In 1957, the British government formed a committee “to inquire into the working of the monetary and credit system, and to make recommendations.” In August 1959, this committee issued a report called the Radcliffe Report after the committee chairman, Lord Radcliffe, that played down the importance of keeping the growth of the money stock within strict limits. The report became a symbol of the kind of government views of monetary policy that let inflation accelerate and develop a momentum of its own in the 1970s. According to Glyn Davies (1994), “No official report has ever in British history (nor I believe elsewhere) shown such skepticism regarding monetary policy in the sense of trying to control the economy by controlling the quantity of money” (400).
The report was sprinkled with such exaggerated statements suggesting that banknotes are a relatively unimportant part of the money supply and that the supply of banknotes should respond passively to the needs of trade.
The report cited two main factors that impaired the operational significance of regulated money stock growth.
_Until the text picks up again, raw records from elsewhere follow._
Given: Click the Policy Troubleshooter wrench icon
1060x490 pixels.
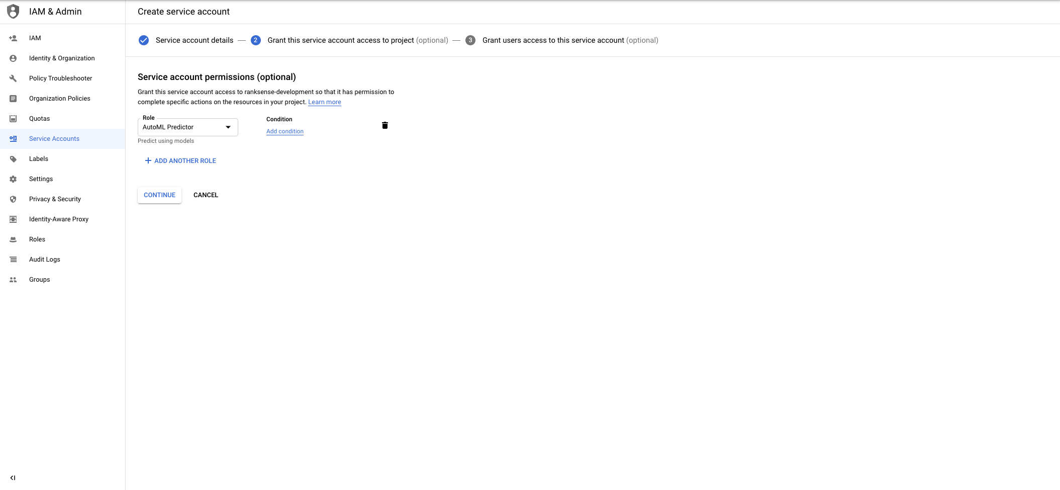Looking at the screenshot, I should tap(13, 78).
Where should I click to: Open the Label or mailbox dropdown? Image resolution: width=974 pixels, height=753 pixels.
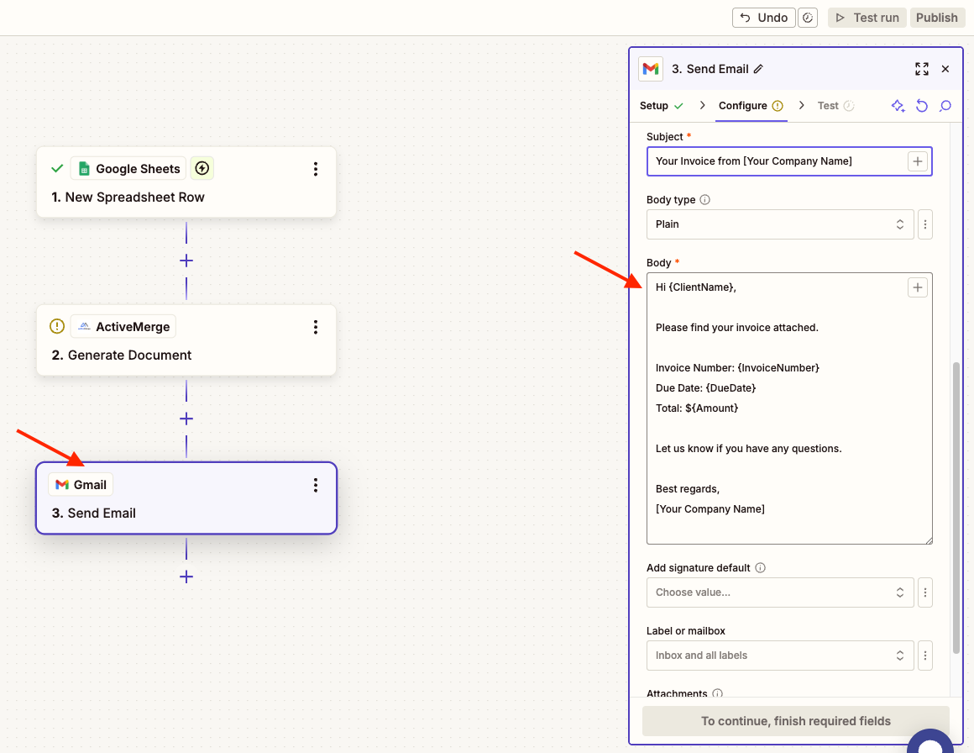(780, 656)
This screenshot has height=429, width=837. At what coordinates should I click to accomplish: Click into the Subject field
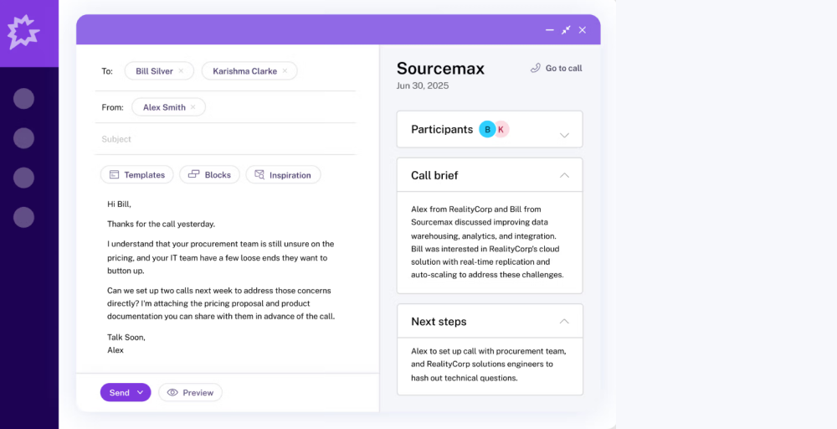(226, 139)
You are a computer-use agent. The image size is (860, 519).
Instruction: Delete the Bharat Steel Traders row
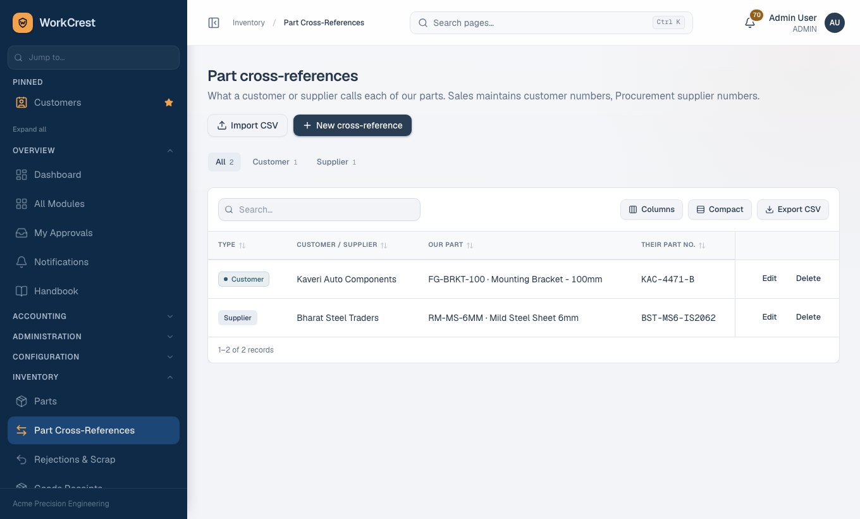pos(808,317)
The first factor was the importance of monetary substitutes that were always ready to come forth and fill gaps in the money supply. Obvious examples of money substitutes, or near-monies, were savings accounts and
government bonds. The report stressed that it was an individual’s liquidity position, rather than money holdings, that shaped that individual’s spending decisions. An individual with modest money holdings might nevertheless be in a very liquid position financially.
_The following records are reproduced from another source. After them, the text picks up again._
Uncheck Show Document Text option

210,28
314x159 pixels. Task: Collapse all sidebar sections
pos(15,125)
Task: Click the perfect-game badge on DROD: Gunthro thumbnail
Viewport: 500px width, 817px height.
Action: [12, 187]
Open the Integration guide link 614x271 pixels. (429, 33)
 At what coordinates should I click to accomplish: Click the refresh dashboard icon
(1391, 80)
The second factor hampering the effectiveness of regulated money stock growth was the velocity of circulation. An increase in velocity has the same economic impact as a money stock increase, and changes in velocity can offset changes in money stock growth. The flavor of the report’s findings is captured in the following passages:
If, it is argued, the central bank has both the will and the means to control the supply of money . . . all will be well. Our view is different. It is the whole liquidity position that is relevant to spending decisions. . . . The decision to spend thus depends upon the liquidity in the broad sense, not upon immediate access to money. . . . Spending is not limited to the amount of money in circulation. (400, author’s emphasis)
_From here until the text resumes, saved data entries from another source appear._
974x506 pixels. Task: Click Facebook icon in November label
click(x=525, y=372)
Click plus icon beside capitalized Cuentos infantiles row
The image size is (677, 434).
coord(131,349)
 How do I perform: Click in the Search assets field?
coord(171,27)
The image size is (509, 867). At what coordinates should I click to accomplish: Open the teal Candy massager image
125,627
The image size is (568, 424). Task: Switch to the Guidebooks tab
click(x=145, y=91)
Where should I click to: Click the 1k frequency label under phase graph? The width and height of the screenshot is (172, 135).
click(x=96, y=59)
In a highly developed financial system the theoretical difficulties of identifying “the supply of money” cannot be lightly swept aside. Even when they are disregarded, all the haziness of the connection between the supply of money and the level of total demand remains: the haziness that lies in the impossibility of limiting the velocity of circulation (Davies, 1994, 401).
The findings of the Radcliffe Report essentially threw out the control of the money stock in the arsenal of weapons against inflation, a weapon that was sorely needed in the 1970s. The views expressed in the report became economic orthodoxy in the 1960s, and treated as the accepted view in economics textbooks. As inflation mounted in the 1970s, the views of the Radcliffe Report came under increasing criticism, and by the 1980s the quantity theory of money had largely supplanted the views of the Radcliffe Report. The quantity theory of money emphasizes the connection between the quantity of money and inflation.
References Davies, Glyn. 1994. A History of Money.
United Kingdom. 1959. Report of the Committee on the Workings of the Monetary System, Cmnd. 827.